O fim do mundo
Anelê Volpe, 2024
Enfim, o fim do mundo.
Já tinha sido anunciado infinitas vezes. Desde os tempos dos primeiros profetas. O dia em que o mundo ia se acabar parecia fadado a não chegar ainda que o número de crentes só aumentasse.
É certo que ultimamente coisas muito estranhas aconteciam. Tão estranhas que convencer os crentes de que eram previstas pelos profetas tornou-se uma tarefa ingrata.
Como prever que, a despeito de inúmeros tiranos e guerras, o mundo se tornaria uma única nação, sem fronteiras e sem governantes? Que cairiam todas as barreiras linguísticas; todos passariam a falar todas as línguas? Que novas misturas de raças, novos costumes e valores remodelariam o mundo? O que dizer da natureza em equilíbrio, do clima comportado, dos rios, vulcões e mares sob controle, e das espécies sem qualquer ameaça?
Não foi da noite para o dia que se chegou a esse ponto. Nem foi produto de qualquer fé religiosa. Foram mudanças tão imperceptíveis e lentas que nenhuma voz se levantava para analisá-las. Atribuíam ao poder da tecnologia sobre o homem e sobre a natureza.
Há muito tempo se convive com artefatos tecnológicos que agem como todo mundo. Não se sabe bem o efeito que eles têm sobre os humanos. Pode ser coincidência que, algum tempo depois de sua total imersão tecnológica, os homens se tornaram mais pacíficos.
Não se fala mais em guerra, nem bombas nucleares, nem terrorismo.
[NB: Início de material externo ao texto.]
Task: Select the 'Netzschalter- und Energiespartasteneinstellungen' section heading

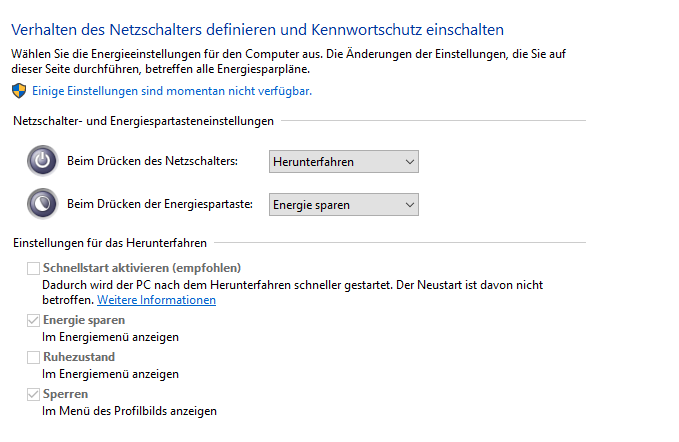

Os noticiários desapareceram. Deixou de ser importante saber o que se passa no resto do mundo. Todos se sentem incluídos numa mesma parte dele. Não há o que falar sobre o clima. O calendário informa a estação do ano; suas características não variam. Assuntos políticos são tratados internamente nos grupos sociais. Eleições foram substituídas por convites protocolares a pessoas de algum destaque.
Os meios de comunicação transmitem filmes e programas de entretenimento. Quase todos produzidos apenas em laboratórios digitais. Desapareceram os heróis; não há contra o quê ou quem lutar. Os malfeitores atuais não têm nenhum apelo.
As religiões, outrora poderosas, mantêm seus dogmas, mas praticam a tolerância. Suas reuniões são eventos sociais. Não mais locais de pregação, preces e pedidos de perdão.
A Terra jamais foi tão agradável. Viagens espaciais não merecem tanta atenção. Não há motivos para se estar fora da Terra.
A notícia do fim do mundo ecoou simultaneamente mundo afora. Pegou todos de surpresa. Não há explicação de como estão seguros de que agora é para valer. Tampouco se explica como a surpresa tem dado lugar à credulidade absoluta. Ninguém questiona a veracidade do anúncio.
A calmaria terrestre só poderia mesmo ser um presságio para o fim do mundo. A história humana conhecida indicava o caminho oposto. Todos se calaram, como se compartilhassem a estratégia de não verbalizar o receio de que tudo voltasse a ser como era. Como se tentassem enganar alguma entidade superior.
Da mesma forma, ninguém verbaliza sobre a arma que porá fim ao mundo. Água, fogo, terremoto, maremoto, ninguém é capaz de prever. A dúvida é melhor do que a certeza. Resta a esperança de que nada aconteça. Algo maior pode vir em salvamento do mundo.
Alguns arriscam a previsão do horário exato do fim. Os diferentes fusos horários provocam reações variadas. Muitos se reúnem para um final em família ou mesmo comunitário. Outros enchem as estradas com seus carros, sem destino certo, na esperança de que a rotação da Terra adie um pouco seu fim. Mas parece que a Terra se move mais devagar; talvez não esteja se movendo. Num dos hemisférios, o sol não quer se por; no outro, a noite parece interminável. Os animais estão estranhos, mas tudo está estranho. Os rios correm normalmente. As marés dos oceanos obedecem à lua sem se rebelar.
Um silêncio sufoca a Terra. Enfim, o fim.